Assigned task — Find the line containing "Política de cookies (137, 2469)" in the listing below. Repeat it exactly, along with each following line up to and including the one containing "Más noticias (353, 751)".

---------- Exercise data

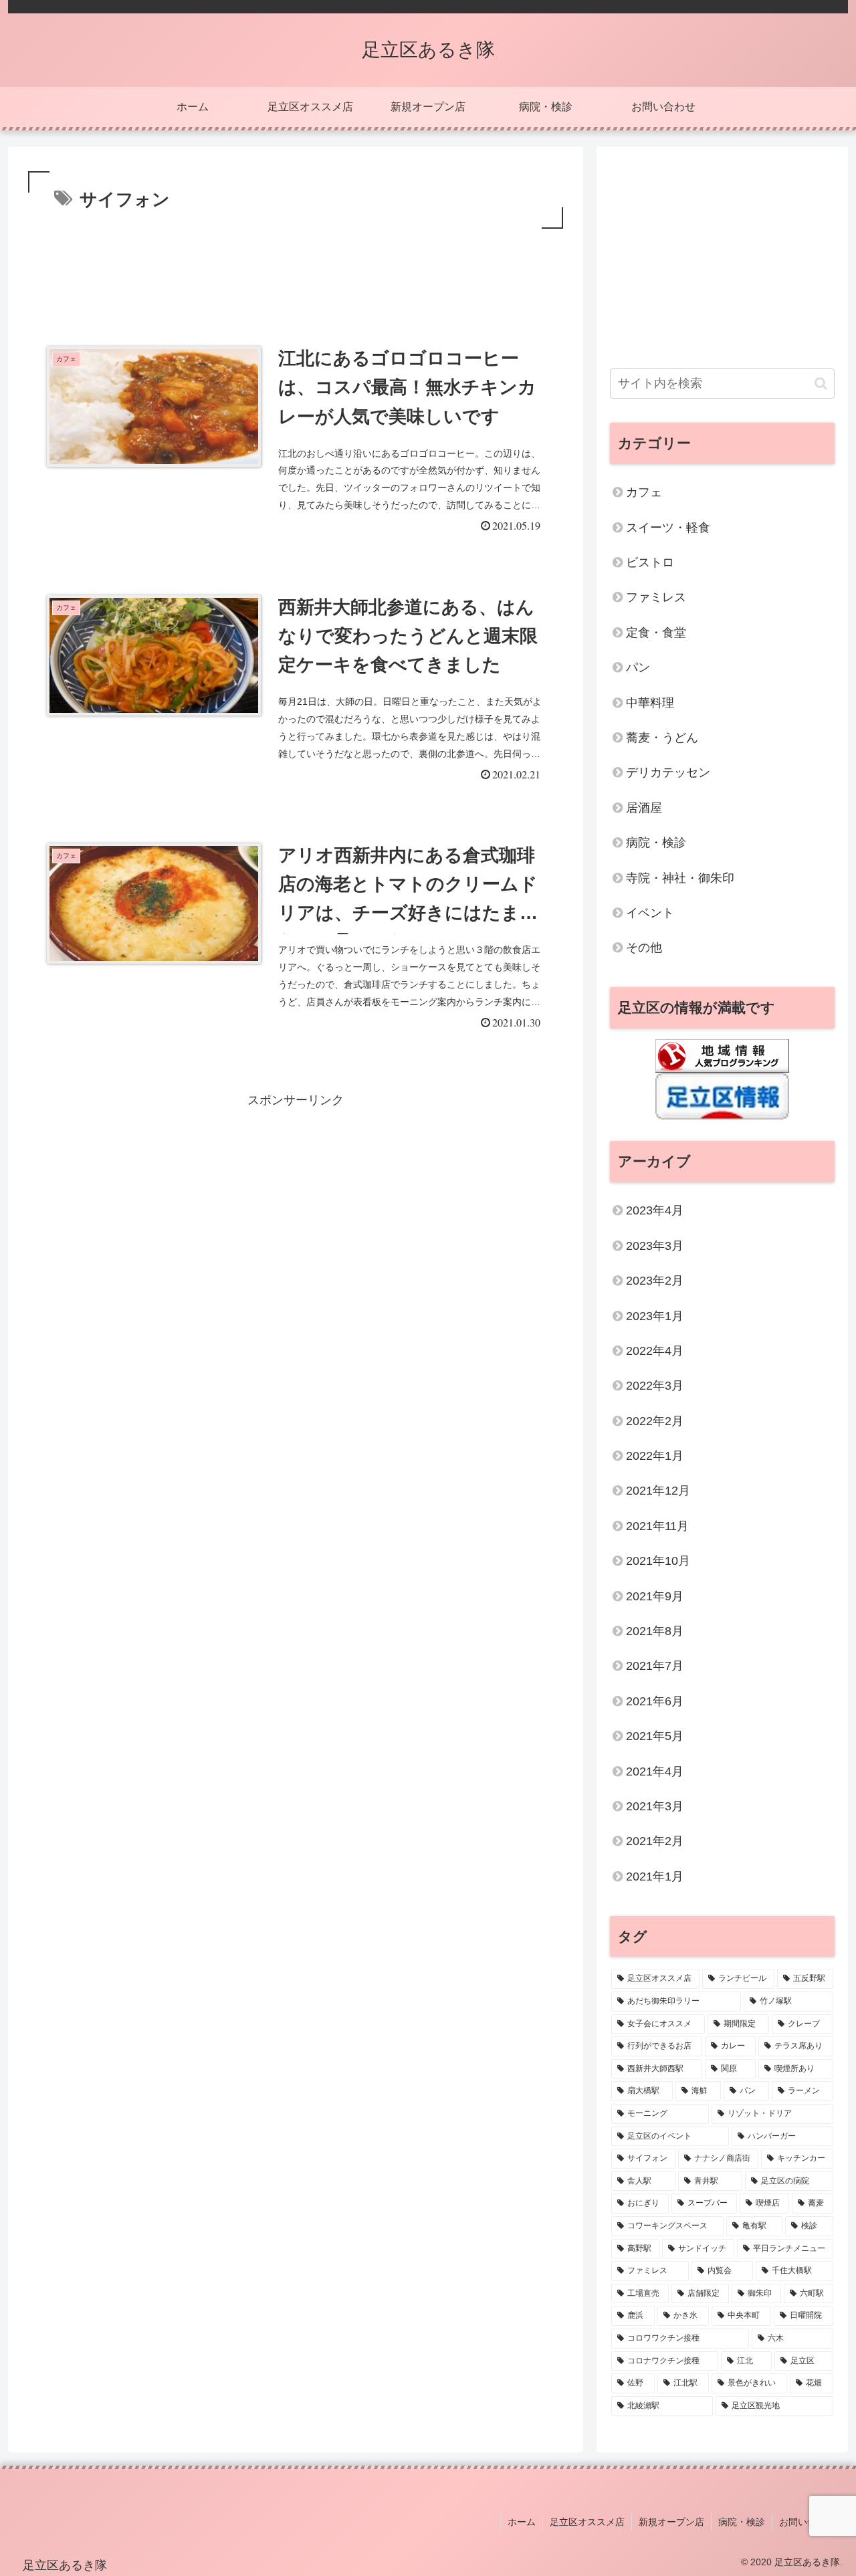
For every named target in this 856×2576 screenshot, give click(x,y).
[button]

--------------------
---------- Exercise data

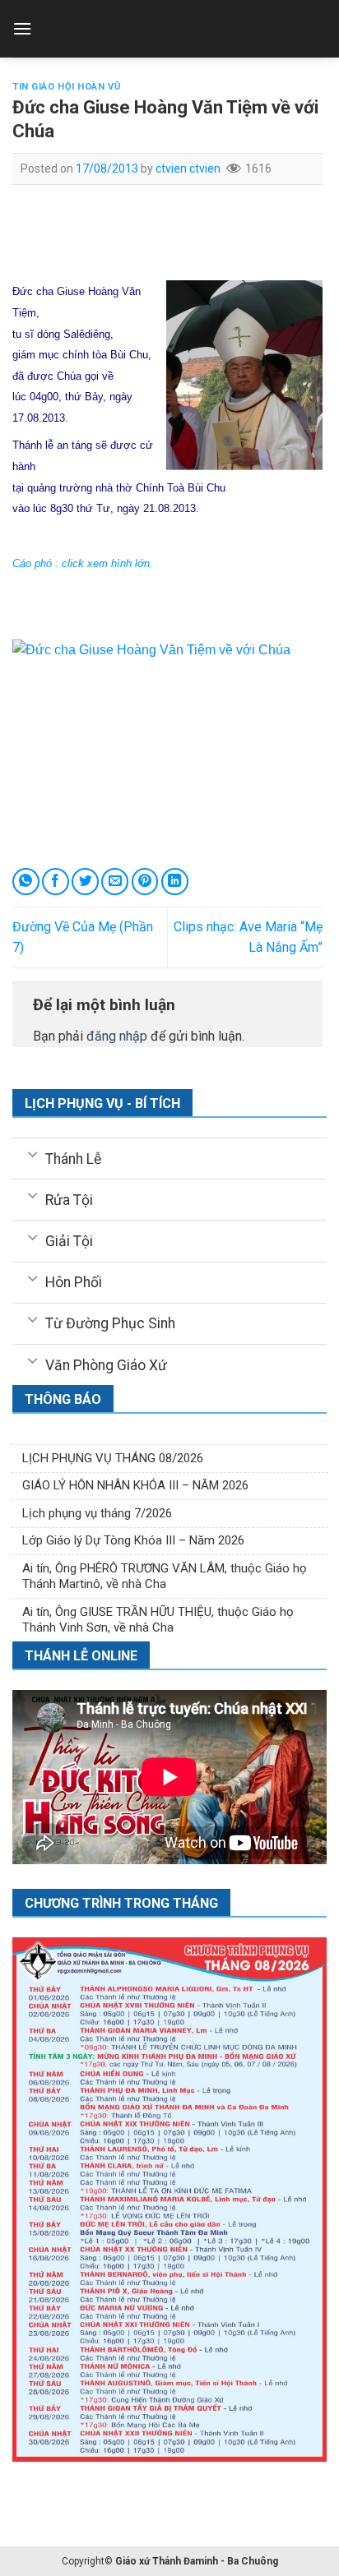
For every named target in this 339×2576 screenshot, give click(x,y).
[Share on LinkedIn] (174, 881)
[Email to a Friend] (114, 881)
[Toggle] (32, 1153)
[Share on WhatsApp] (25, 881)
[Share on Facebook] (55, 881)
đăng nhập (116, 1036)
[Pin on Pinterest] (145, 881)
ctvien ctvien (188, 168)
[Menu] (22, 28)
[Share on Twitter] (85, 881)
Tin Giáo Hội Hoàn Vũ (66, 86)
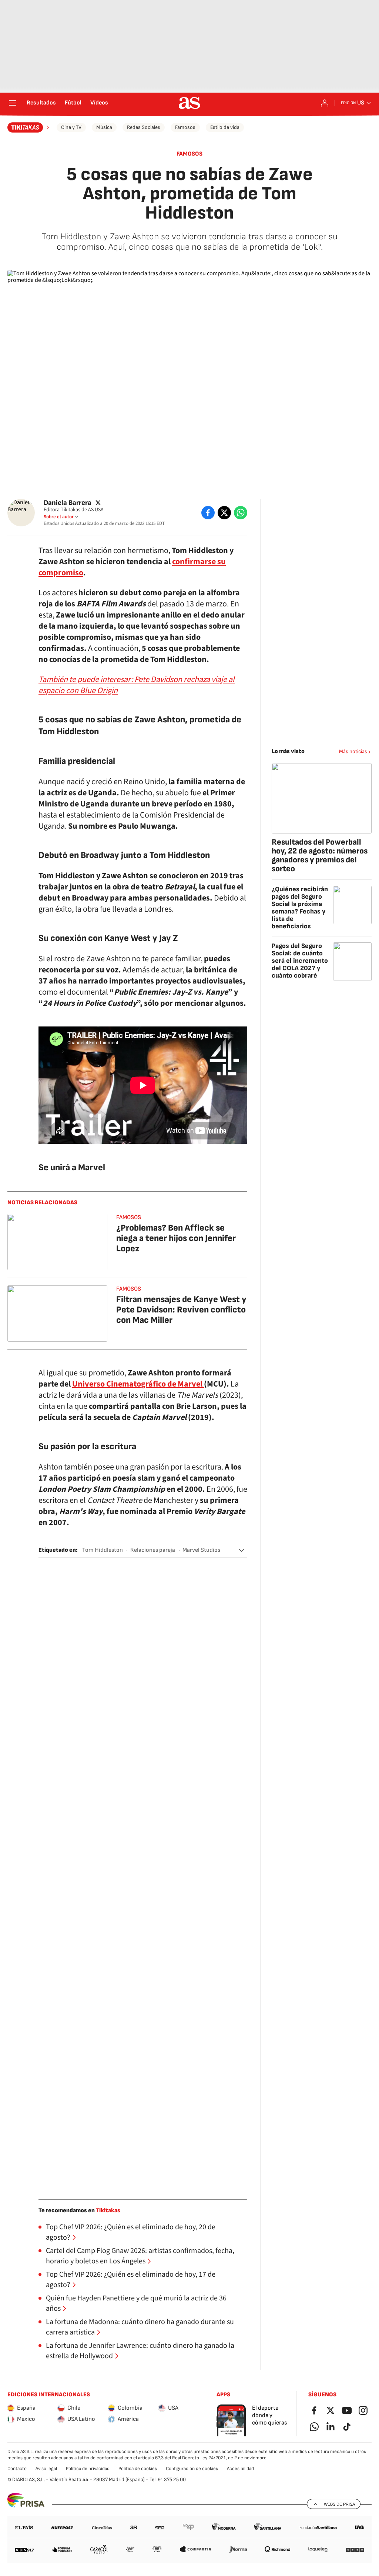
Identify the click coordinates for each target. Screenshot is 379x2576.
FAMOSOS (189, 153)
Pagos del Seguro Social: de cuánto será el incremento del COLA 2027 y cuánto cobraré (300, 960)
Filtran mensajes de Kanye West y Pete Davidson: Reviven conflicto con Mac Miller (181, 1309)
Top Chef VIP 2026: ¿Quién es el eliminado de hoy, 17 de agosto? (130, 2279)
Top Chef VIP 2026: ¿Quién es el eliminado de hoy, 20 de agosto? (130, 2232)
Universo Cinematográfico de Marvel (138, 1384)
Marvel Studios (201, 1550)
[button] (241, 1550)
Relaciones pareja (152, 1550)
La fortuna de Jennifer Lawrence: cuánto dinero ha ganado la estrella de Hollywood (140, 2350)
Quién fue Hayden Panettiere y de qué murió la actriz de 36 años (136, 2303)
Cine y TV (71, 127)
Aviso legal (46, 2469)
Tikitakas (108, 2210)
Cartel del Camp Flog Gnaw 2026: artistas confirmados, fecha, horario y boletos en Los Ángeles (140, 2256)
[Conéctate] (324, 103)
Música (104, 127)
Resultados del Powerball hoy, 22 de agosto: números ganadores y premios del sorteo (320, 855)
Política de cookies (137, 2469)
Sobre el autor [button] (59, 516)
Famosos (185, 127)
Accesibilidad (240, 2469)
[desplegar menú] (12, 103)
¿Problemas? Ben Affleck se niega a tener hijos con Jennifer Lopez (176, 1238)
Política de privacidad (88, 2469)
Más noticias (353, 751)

--------------------

Solution to this problem —
Política de cookies (137, 2469)
Sobre el autor [button] (59, 516)
Famosos (185, 127)
Accesibilidad (240, 2469)
[desplegar menú] (12, 103)
¿Problemas? Ben Affleck se niega a tener hijos con Jennifer Lopez (176, 1238)
Política de privacidad (88, 2469)
Más noticias (353, 751)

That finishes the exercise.